Start of LISTED RECORDS

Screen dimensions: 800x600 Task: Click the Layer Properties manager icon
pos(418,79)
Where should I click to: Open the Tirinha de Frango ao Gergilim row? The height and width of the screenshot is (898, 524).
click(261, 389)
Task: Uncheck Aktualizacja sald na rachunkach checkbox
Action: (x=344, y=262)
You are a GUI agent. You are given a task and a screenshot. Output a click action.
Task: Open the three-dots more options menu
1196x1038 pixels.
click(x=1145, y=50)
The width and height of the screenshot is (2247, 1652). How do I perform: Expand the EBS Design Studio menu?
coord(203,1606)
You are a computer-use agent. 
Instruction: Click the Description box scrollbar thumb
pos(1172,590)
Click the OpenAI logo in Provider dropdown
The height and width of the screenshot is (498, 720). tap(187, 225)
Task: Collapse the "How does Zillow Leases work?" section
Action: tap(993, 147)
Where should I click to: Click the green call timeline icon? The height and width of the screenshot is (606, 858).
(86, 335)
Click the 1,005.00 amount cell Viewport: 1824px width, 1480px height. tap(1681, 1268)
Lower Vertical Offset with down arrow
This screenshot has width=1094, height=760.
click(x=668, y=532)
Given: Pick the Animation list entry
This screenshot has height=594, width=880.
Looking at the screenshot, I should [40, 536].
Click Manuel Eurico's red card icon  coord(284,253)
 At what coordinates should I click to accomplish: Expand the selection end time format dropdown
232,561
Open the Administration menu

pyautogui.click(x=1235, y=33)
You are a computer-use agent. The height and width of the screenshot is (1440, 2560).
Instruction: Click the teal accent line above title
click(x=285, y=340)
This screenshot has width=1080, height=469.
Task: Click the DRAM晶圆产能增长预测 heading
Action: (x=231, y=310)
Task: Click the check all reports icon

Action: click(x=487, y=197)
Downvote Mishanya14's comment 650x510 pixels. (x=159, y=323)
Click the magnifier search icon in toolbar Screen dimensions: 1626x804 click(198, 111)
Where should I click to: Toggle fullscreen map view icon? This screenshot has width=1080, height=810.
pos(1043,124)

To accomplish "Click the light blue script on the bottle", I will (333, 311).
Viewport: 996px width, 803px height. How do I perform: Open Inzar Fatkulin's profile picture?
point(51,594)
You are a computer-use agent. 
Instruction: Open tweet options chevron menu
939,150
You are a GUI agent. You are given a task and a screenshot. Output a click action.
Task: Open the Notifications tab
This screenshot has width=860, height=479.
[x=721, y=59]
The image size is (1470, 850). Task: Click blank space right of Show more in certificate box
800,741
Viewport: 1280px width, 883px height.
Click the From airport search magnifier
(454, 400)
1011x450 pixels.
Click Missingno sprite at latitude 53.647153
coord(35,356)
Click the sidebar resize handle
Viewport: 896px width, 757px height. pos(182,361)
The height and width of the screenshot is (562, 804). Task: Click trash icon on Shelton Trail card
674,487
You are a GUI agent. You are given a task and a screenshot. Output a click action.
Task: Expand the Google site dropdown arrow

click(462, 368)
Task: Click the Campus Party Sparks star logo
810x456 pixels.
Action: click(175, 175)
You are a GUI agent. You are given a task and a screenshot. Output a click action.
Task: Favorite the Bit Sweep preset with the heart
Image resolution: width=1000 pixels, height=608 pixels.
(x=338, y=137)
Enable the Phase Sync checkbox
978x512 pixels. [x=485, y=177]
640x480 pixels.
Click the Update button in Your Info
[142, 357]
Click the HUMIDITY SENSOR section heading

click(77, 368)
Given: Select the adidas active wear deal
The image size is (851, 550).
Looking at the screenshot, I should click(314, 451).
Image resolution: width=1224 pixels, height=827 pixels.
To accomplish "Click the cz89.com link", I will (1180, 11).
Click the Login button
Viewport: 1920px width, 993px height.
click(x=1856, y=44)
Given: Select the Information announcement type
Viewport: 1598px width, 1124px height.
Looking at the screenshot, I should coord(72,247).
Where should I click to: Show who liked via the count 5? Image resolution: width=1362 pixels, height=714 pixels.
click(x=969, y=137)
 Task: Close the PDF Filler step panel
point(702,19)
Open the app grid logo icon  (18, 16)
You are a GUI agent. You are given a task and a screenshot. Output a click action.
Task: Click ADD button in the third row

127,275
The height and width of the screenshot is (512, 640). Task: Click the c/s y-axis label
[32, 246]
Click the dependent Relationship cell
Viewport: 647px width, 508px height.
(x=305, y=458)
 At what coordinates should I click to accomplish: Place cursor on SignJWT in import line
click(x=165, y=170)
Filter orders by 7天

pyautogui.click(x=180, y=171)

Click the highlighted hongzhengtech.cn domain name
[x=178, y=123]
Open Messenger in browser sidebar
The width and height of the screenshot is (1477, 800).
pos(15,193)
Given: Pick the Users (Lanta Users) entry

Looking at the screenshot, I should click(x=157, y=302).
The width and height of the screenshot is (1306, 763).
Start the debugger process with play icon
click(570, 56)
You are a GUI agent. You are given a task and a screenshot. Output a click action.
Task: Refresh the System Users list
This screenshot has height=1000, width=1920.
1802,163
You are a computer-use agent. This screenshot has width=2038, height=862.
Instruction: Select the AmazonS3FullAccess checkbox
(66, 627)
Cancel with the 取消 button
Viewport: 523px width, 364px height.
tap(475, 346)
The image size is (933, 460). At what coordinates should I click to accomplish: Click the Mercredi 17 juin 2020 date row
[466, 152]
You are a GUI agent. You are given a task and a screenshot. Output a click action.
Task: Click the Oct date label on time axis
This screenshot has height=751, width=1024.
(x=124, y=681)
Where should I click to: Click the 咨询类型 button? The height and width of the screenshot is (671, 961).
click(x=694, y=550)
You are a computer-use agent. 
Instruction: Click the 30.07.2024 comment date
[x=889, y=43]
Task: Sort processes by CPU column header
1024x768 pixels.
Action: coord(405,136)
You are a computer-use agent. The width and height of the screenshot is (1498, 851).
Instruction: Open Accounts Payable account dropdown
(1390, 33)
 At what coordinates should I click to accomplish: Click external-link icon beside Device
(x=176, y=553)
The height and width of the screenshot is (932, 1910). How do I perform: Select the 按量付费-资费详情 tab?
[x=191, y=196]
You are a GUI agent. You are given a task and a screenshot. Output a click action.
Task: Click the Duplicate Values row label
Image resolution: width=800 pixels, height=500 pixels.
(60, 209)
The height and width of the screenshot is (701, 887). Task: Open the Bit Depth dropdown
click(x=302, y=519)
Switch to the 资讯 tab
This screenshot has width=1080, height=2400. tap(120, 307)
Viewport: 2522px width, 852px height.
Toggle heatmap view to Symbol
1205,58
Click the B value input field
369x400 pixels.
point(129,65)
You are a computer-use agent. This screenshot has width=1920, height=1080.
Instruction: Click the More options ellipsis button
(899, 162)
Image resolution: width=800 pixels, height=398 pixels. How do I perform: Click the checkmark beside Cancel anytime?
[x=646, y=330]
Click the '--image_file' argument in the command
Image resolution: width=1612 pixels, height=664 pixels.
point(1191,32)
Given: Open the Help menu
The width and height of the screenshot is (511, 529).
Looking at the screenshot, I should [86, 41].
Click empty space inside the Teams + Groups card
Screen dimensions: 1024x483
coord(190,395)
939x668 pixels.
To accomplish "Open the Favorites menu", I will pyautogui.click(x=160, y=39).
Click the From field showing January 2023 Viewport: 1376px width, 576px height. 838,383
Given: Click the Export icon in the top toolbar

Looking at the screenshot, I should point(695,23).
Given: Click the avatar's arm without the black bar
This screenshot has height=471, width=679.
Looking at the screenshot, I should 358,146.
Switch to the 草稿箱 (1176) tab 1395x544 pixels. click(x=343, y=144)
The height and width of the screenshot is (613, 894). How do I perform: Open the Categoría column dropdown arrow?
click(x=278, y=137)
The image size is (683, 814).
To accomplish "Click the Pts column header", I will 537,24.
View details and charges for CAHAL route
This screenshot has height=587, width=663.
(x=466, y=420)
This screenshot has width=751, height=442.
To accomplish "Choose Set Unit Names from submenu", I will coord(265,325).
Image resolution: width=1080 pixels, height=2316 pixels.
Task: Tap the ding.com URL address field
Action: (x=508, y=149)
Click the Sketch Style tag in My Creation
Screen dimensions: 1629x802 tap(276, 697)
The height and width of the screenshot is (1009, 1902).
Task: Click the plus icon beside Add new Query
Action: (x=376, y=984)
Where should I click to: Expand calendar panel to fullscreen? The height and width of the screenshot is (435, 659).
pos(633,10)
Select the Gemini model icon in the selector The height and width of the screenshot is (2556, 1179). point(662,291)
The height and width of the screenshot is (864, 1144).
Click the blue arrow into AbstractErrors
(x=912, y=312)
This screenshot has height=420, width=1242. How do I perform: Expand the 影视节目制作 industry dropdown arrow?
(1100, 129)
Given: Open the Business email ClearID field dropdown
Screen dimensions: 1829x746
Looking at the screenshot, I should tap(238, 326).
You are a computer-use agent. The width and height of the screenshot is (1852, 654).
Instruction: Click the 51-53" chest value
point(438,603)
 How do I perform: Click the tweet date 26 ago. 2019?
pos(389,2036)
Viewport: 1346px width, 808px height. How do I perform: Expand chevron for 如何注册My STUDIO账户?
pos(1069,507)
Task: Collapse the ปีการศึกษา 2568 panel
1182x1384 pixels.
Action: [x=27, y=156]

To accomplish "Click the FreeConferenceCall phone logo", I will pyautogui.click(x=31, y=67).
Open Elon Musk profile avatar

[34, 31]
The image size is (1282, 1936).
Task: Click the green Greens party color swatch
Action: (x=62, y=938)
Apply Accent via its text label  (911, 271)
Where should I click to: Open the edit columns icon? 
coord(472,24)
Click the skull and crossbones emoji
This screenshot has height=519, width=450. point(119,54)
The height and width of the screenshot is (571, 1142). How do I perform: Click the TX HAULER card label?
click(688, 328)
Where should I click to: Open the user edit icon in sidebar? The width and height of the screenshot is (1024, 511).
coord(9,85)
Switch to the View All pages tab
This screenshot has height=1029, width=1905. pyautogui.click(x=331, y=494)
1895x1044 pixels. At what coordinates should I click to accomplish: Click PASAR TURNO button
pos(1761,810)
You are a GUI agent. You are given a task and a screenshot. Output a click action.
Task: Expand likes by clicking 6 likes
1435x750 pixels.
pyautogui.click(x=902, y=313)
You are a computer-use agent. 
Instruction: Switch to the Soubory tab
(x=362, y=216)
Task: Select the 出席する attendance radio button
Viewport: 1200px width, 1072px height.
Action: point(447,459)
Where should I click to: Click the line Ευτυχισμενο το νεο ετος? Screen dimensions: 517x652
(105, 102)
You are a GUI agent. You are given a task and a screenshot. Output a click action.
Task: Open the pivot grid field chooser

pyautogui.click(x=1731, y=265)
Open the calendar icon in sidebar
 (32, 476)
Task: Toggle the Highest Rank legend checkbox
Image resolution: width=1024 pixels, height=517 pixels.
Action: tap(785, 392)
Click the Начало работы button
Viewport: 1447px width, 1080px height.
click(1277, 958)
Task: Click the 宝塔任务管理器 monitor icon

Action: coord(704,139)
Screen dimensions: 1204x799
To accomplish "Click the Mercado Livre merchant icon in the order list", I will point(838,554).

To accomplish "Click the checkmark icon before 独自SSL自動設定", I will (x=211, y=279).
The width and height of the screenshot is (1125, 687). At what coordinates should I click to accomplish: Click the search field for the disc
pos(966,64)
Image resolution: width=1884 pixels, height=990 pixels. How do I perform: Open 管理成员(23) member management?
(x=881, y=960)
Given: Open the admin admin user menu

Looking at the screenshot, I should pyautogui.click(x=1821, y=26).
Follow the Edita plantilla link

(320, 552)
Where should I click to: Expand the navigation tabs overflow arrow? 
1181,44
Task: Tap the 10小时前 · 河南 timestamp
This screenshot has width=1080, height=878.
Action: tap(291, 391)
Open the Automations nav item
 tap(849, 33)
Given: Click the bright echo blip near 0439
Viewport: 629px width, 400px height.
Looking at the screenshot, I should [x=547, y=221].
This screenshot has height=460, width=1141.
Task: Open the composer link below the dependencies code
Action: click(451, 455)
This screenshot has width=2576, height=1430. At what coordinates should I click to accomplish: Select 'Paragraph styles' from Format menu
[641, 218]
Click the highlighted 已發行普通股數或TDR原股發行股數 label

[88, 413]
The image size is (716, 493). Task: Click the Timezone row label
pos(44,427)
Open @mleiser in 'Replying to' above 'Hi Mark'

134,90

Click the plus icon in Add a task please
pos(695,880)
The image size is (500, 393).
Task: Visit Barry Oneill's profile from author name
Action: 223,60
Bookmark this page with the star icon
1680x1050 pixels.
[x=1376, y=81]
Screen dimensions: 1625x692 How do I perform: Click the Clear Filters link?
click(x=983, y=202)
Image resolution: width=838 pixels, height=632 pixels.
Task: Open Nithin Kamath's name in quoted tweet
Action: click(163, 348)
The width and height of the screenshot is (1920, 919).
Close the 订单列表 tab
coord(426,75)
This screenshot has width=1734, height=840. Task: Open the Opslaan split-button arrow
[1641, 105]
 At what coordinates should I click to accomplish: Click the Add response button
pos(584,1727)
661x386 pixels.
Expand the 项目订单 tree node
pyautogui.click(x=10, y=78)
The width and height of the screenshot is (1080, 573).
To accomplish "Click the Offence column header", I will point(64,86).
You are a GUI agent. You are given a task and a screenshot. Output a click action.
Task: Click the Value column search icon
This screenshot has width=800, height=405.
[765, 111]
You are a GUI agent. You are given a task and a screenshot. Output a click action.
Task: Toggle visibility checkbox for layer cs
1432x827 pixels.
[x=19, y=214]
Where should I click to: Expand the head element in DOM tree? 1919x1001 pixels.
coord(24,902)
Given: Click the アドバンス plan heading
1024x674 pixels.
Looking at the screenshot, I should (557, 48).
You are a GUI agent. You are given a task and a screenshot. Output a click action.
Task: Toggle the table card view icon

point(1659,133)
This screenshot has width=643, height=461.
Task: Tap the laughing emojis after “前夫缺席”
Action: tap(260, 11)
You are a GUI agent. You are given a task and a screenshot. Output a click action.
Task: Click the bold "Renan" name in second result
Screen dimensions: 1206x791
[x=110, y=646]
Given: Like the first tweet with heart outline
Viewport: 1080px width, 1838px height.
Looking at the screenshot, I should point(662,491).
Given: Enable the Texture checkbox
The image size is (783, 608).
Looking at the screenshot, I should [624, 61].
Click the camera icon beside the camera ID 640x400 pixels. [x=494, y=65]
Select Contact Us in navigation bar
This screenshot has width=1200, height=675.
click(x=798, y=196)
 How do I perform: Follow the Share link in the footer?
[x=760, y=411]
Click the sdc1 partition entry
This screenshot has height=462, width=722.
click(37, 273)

End of LISTED RECORDS

§ ASSIGNMENT:
Lines from the entries that contain the word "header" are what the answer must hold.

§ COMPLETED TASK:
Task: Sort processes by CPU column header
To accomplish "Click the Pts column header", I will 537,24.
To accomplish "Click the Offence column header", I will point(64,86).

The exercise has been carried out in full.